REQUIRED TASK
Edit the entries below so that every "Image resolution" becomes "Screen resolution". Leave all other text unchanged.

ENTRIES PROVIDED
**********

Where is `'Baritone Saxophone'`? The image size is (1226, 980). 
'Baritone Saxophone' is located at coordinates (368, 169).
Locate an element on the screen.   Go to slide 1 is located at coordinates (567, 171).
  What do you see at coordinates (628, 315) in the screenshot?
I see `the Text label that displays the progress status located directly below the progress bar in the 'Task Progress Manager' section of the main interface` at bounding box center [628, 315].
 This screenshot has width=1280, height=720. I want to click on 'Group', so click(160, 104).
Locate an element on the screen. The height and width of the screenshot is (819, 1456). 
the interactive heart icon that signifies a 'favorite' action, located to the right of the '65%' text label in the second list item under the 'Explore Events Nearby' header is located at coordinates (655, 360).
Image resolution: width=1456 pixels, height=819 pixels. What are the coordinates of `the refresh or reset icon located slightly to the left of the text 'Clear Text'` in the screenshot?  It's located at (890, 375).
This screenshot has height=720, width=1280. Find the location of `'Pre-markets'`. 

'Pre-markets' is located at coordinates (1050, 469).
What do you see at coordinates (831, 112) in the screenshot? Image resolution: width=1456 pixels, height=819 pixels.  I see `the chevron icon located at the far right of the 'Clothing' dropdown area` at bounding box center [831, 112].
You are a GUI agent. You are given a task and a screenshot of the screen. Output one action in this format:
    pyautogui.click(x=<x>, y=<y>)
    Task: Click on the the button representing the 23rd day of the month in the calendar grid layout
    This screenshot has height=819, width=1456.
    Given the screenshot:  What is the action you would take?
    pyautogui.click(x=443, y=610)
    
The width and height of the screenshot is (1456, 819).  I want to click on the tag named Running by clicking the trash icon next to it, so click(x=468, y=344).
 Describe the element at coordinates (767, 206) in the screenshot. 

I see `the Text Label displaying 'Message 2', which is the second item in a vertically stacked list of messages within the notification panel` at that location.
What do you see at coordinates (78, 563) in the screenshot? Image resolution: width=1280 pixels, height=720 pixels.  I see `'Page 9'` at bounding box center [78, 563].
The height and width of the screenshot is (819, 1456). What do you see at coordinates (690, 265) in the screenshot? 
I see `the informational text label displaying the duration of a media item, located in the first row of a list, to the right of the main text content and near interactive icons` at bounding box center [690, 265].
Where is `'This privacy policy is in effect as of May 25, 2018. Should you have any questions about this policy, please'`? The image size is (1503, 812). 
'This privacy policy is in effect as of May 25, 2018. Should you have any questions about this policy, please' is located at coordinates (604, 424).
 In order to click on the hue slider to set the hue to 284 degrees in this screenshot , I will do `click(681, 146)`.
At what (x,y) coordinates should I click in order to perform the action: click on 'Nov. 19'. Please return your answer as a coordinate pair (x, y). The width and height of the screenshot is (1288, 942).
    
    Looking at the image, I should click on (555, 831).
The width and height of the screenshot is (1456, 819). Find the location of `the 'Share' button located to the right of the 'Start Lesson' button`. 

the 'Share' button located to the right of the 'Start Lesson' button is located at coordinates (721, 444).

**********

EXERCISE OUTPUT
Where is `'Baritone Saxophone'`? The image size is (1226, 980). 
'Baritone Saxophone' is located at coordinates (368, 169).
Locate an element on the screen.   Go to slide 1 is located at coordinates (567, 171).
  What do you see at coordinates (628, 315) in the screenshot?
I see `the Text label that displays the progress status located directly below the progress bar in the 'Task Progress Manager' section of the main interface` at bounding box center [628, 315].
 This screenshot has width=1280, height=720. I want to click on 'Group', so click(160, 104).
Locate an element on the screen. The height and width of the screenshot is (819, 1456). 
the interactive heart icon that signifies a 'favorite' action, located to the right of the '65%' text label in the second list item under the 'Explore Events Nearby' header is located at coordinates (655, 360).
Screen resolution: width=1456 pixels, height=819 pixels. What are the coordinates of `the refresh or reset icon located slightly to the left of the text 'Clear Text'` in the screenshot?  It's located at (890, 375).
This screenshot has height=720, width=1280. Find the location of `'Pre-markets'`. 

'Pre-markets' is located at coordinates (1050, 469).
What do you see at coordinates (831, 112) in the screenshot? Screen resolution: width=1456 pixels, height=819 pixels.  I see `the chevron icon located at the far right of the 'Clothing' dropdown area` at bounding box center [831, 112].
You are a GUI agent. You are given a task and a screenshot of the screen. Output one action in this format:
    pyautogui.click(x=<x>, y=<y>)
    Task: Click on the the button representing the 23rd day of the month in the calendar grid layout
    This screenshot has height=819, width=1456.
    Given the screenshot:  What is the action you would take?
    pyautogui.click(x=443, y=610)
    
The width and height of the screenshot is (1456, 819).  I want to click on the tag named Running by clicking the trash icon next to it, so click(x=468, y=344).
 Describe the element at coordinates (767, 206) in the screenshot. 

I see `the Text Label displaying 'Message 2', which is the second item in a vertically stacked list of messages within the notification panel` at that location.
What do you see at coordinates (78, 563) in the screenshot? Screen resolution: width=1280 pixels, height=720 pixels.  I see `'Page 9'` at bounding box center [78, 563].
The height and width of the screenshot is (819, 1456). What do you see at coordinates (690, 265) in the screenshot? 
I see `the informational text label displaying the duration of a media item, located in the first row of a list, to the right of the main text content and near interactive icons` at bounding box center [690, 265].
Where is `'This privacy policy is in effect as of May 25, 2018. Should you have any questions about this policy, please'`? The image size is (1503, 812). 
'This privacy policy is in effect as of May 25, 2018. Should you have any questions about this policy, please' is located at coordinates (604, 424).
 In order to click on the hue slider to set the hue to 284 degrees in this screenshot , I will do `click(681, 146)`.
At what (x,y) coordinates should I click in order to perform the action: click on 'Nov. 19'. Please return your answer as a coordinate pair (x, y). The width and height of the screenshot is (1288, 942).
    
    Looking at the image, I should click on (555, 831).
The width and height of the screenshot is (1456, 819). Find the location of `the 'Share' button located to the right of the 'Start Lesson' button`. 

the 'Share' button located to the right of the 'Start Lesson' button is located at coordinates (721, 444).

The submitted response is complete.